Les fictions situées en banlieue se multiplient mais en dehors de quelques uvres indépendantes de faible diffusion comme Rue des Cités (cf.[critique n°10173]) ou Brooklyn (cf.[article n°12250]), les films grand public s’avèrent largement problématiques. Dheepan instrumentalise la cité pour l’enfermer dans une image menaçante pour le reste du tissu social (cf.[article n°13006]) tandis que Divines développe une esthétique de la consommation alors même qu’il semble vouloir la dénoncer (cf.[article n°13633]). Bandes de filles retravaille les clichés médiatiques pour les dépasser mais sa démarche de distanciation en déconcerte plus d’un (cf.[critique n°12503]). C’est dans ce contexte que la proposition de Chouf se situe, qui joue lui aussi la carte grand public avec un thriller produit par Rachid Bouchareb et Jean Bréhat, campé dans le milieu des dealers des Quartiers Nord de Marseille.

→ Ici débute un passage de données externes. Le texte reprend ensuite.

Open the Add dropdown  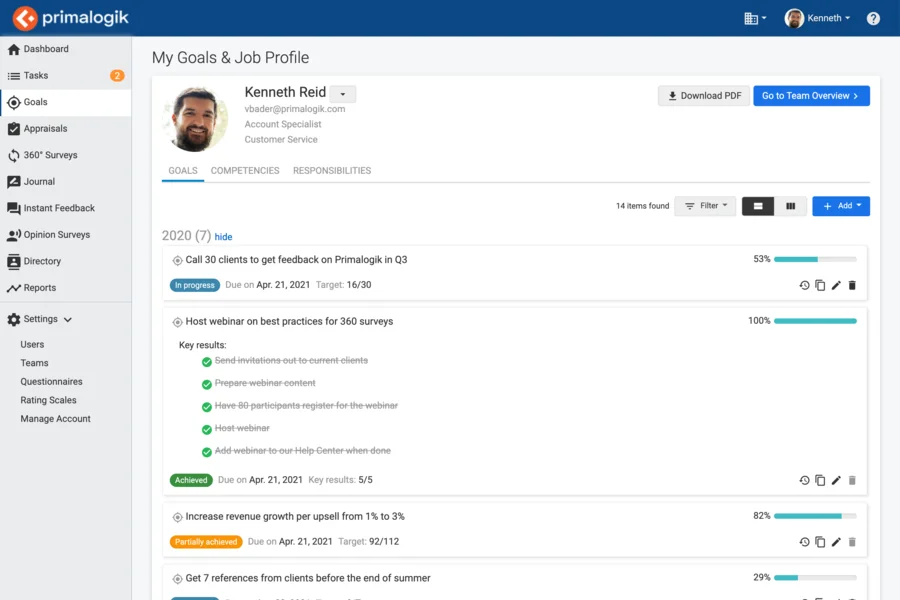click(838, 206)
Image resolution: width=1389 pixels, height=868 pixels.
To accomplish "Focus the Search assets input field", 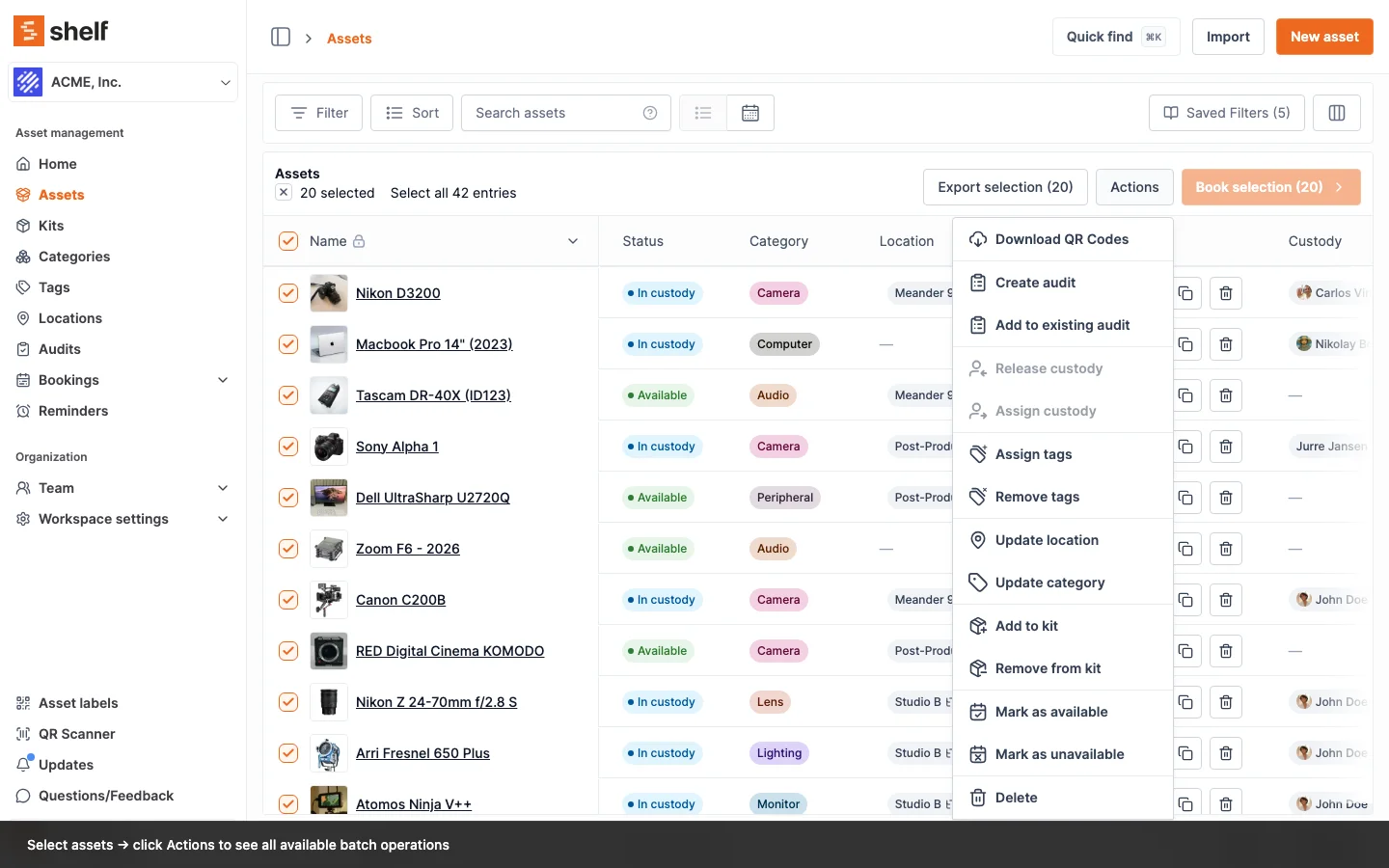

Il est clair que Dridi a autre chose à faire que de renforcer les clichés. Chouf veut bien dire regarder, et par extension, dans le vocabulaire policier issu de la guerre d’Algérie, le guetteur qui prévient si la police pointe son nez. La banlieue qu’il dépeint comme supermarché de la drogue est malheureusement une réalité mais l’enjeu du film est de l’ancrer humainement. Il connaît le terrain et Khamsa lui a ouvert des portes difficiles à franchir. Il a préparé son film sur plusieurs années en s’installant à Marseille et en animant un atelier de formation avec ses futurs interprètes. S’il s’agissait de développer leur aisance par des exercices de déplacement, de mémorisation et d’improvisation, c’était aussi pour Dridi l’occasion de repérer la liberté de leur gestuelle, de leur violence et de leur langage pour les respecter dans le film. Ces rebelles sont de fait impressionnants de véracité.

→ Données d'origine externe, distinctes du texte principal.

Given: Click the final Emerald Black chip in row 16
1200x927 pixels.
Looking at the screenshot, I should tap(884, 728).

Sofiane est un étudiant bien dans sa peau qui rend visite à sa famille mais son frère dealer se fait flinguer : il va pénétrer le milieu pour préparer une vengeance qui prendra des chemins de traverse. Son personnage ne suit aucun programme si bien que le film reste inattendu jusqu’au bout, se démarquant des passages obligés du genre, et ouvrant à une perception subtile de l’aporie à l’uvre dans les quartiers comme au sein des individus.

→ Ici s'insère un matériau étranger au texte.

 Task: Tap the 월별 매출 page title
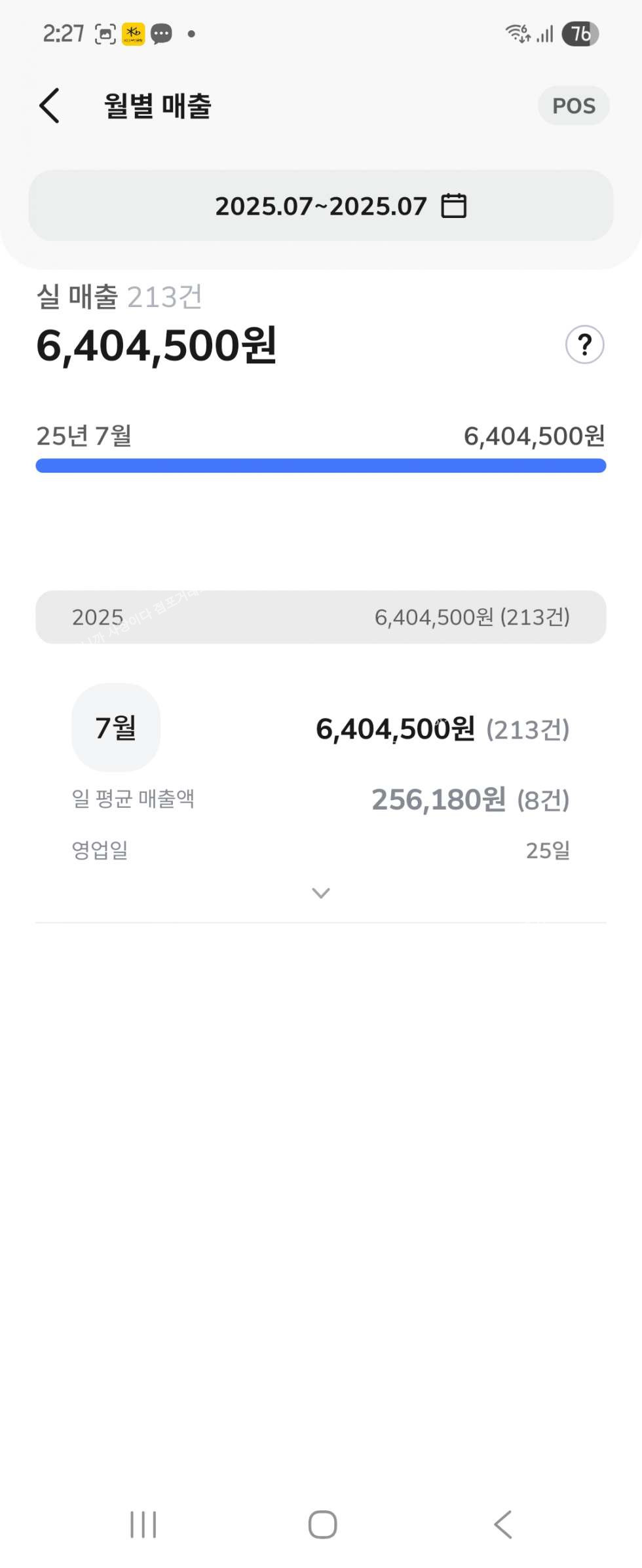coord(158,106)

Le jeu de contradictions dans lequel Dridi place son personnage principal conduit effectivement à une féconde réflexion. Chouf n’est pas un documentaire mais son scénario amène sans discours à saisir le jeu des déterminations sociales. Les femmes poussent Sofiane à poursuivre sa voie en dehors de la Cité, sa possible émancipation, mais face à l’impunité des assassins de son frère, il ne peut se détacher. Son duel est guidé par la vengeance, ses choix ne sont pas forcément les bons, mais ce sont les siens, il en est responsable. Tous dans la cité sont confrontés aux compromis possibles alors même que tous galèrent et que la plupart n’accèdent qu’à de petits boulots dans l’intérim. Le film ne les juge pas : c’est un regard porté qui cherche à comprendre et alerter. Les décors des hauteurs de Marseille face à la mer renforcent l’ambiance de tragédie antique, tandis que le scope sert l’ampleur romanesque du film de genre. Dans ce cadre qui valorise l’inscription des personnages dans le champ, les Icare contemporains de Chouf jouent les caïds pour atteindre le soleil mais leurs ailes restent fragiles. Ce sont leurs rêves que Chouf essaye de capter.